Estos no son gestos o ritos sin sentido. Hacemos estas cosas por una razón crucial: -porque estamos recibiendo la Escritura como los primeros cristianos la recibieron- ”no como palabra de hombre, sino cual es en verdad, como palabra de Dios” (1 Tes. 2:13).
Por lo mismo las Escrituras siempre tienen un lugar de honor en nuestras iglesias.
En muchas iglesias, el libro de los evangelios es decorado especialmente, se lleva en procesiones y se coloca en el centro del altar en la liturgia.
Es el objeto central de la Liturgia de la Palabra y lo tratamos con el respeto que se debe a la Palabra de Dios.
Nuestro respeto para las Escrituras no es nada nuevo.
Podemos ver el mismo respeto profundo en los autores del Nuevo Testamento Cuando vemos la palabra “Escrituras” en el Nuevo Testamento, por supuesto, casi siempre se refiere a lo que nosotros ahora llamamos el Antiguo Testamento (cfr. Jn. 5:39 y Rom. 1:2).

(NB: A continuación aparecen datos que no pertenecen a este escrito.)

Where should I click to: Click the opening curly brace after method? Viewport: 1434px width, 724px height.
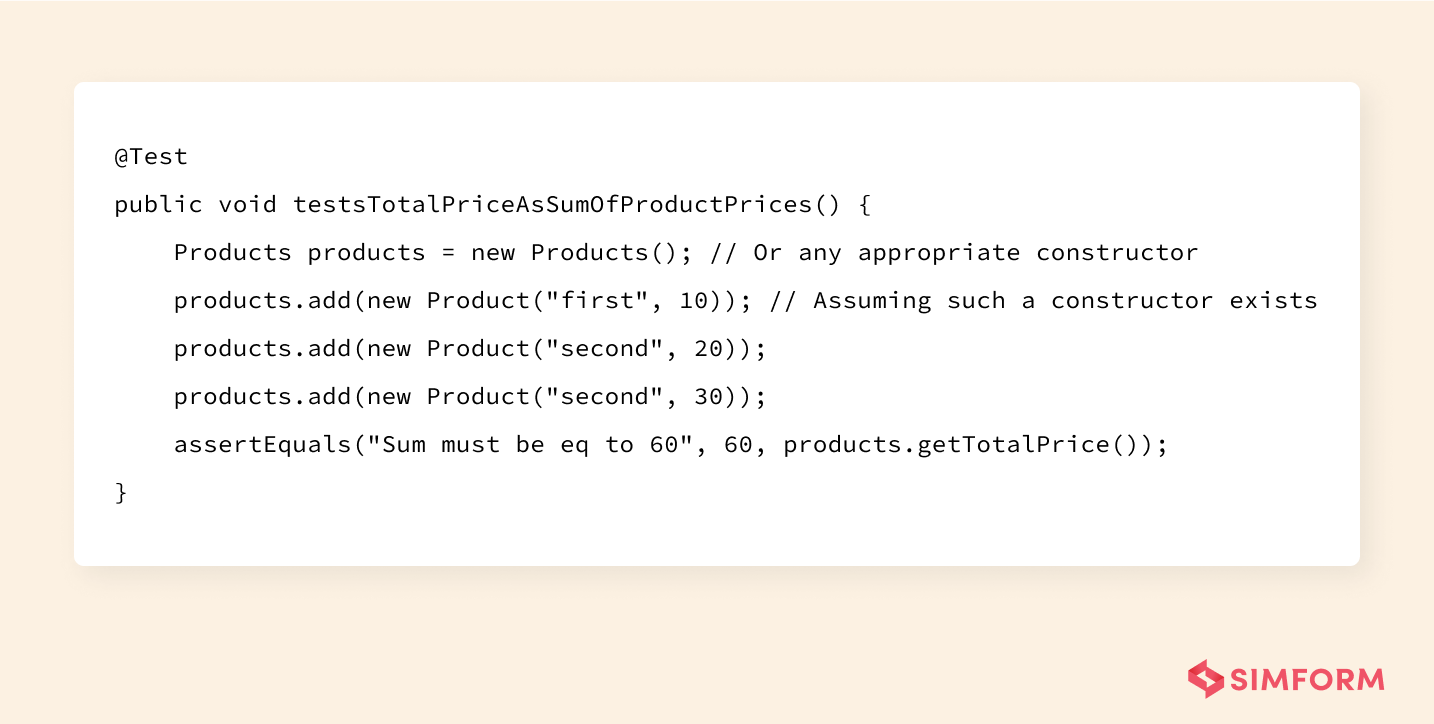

Los judíos del tiempo de Jesús frecuentemente se referían a las Escrituras como “la Ley y los profetas” (Mt. 5:17), lo que entendemos por Antiguo Testamento.
Jesús y sus discípulos, como todos los buenos israelitas de su tiempo, entendieron que estos libros o escritos eran muy especiales.
Las Escrituras eran “los oráculos de Dios” (Rom. 3:2) o “profecías” (2 Pe. 1:19-20), no en el sentido de predecir el futuro sino como mensajes de Dios.
“Toda Escritura es inspirada por Dios” escribe San Pablo (2 Tim. 3:16).
La palabra griega que traducimos “inspirada” literalmente quiere decir “insuflada de Dios.” Y esto nos ayuda pensar en lo que es la inspiración divina de la Escritura.
Como Dios moldeó a Adán del polvo del suelo e insufló el aliento de vida en él (cfr. Gen. 2:7), y como el Espíritu Santo cubrió a la Virgen María con su sombra (cfr. Lc. 1:35), así Dios insufla su Espíritu en las palabras de la Escritura, llenándolas con sentido divino y poder que da vida.